In the folded position, the wing can be moved with little effort z. B. held by an automatically acting latch «earth. Except through the The center of gravity trajectory shows the states of equilibrium and the sequence of movements of the The wing can also be caused by springs of any kind or damping during the folding process influence.

If there are auxiliary wings on the aircraft wing to be pivoted are located, then the invention prescribes that the auxiliary wing or wings of the fuselage fixed. Wing piece are firmly connected to the pivotable wing part. That has the advantage, that when folding the rear part of the wing stub or canopy to Recording of the pivotable wing part is free and that to drive the to the fixed A flap belonging to the wing part does not require a special coupling or a special drive is.

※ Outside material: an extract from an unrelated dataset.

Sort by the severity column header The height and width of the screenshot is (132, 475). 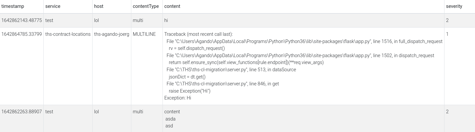point(454,6)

Except for the tidal swiveling by several in the exemplary embodiments A screw connection can also be used for axes. By means of such screws In many cases, the space conditions can even be improved. During folding the wings then move away from the fixed part of the aircraft at the same time.

Claims (6)

PATENT CLAIMS; i. Aircraft wing foldable to the fuselage, which can be rotated around an axis which is determined by the attachment point of the Wing on the fuselage and those on a strut, as well as pivotable about one Axis that is determined by the attachment point of the wing to the fuselage and that of the strut on the trunk, characterized in that the two movements of the wing are interdependent, with the center of gravity of the wing lies outside of its axis of rotation, so that the on the rotary movement of the wing Weight forces acting around its axis of rotation influence the pivoting movement of the wing. 2. Aircraft wing according to claim i, characterized in that the dependency the rotating and pivoting movement of the wing is caused by a bearing of the Wing on the one parallel to the wing chord of a double peg (7), the two legs of which form approximately a right angle, and the other Leg on the aircraft fuselage or wing stump (2) is rotatably mounted obliquely to Direction of the pivot axis of the wing. 3. Foldable wing according to claim i, characterized in that the dependence of the two movements of the wing is achieved by: a handlebar (9), which reduces the size during the pivoting movement Angle between the inner face of the unfolded wing and an approximately through the pivot axis and the axis of rotation of the pivoted wing plane bridged in such a way that its hinge point on the wing is above it articulation point sitting on the fuselage or wing stump (2) below the swivel plane lies through the wing axis of rotation. 4. Foldable wing according to claim 3, characterized characterized in that the wing guided by the pivotable strut (4) on Fuselage is fastened in a ball or cardange.lenk (8). 5. Foldable wing according to claim 3, characterized in that the axis of rotation (13) of the wing is firmly seated on a pivot pin (i2) which represents the pivot axis and is mounted on the fuselage. 6. Foldable aircraft wing according to claim i to 5, characterized in that i draws that those lying behind the wing part fixed to the fuselage in the flight position of the wing Auxiliary wing are carried by the pivotable wing part.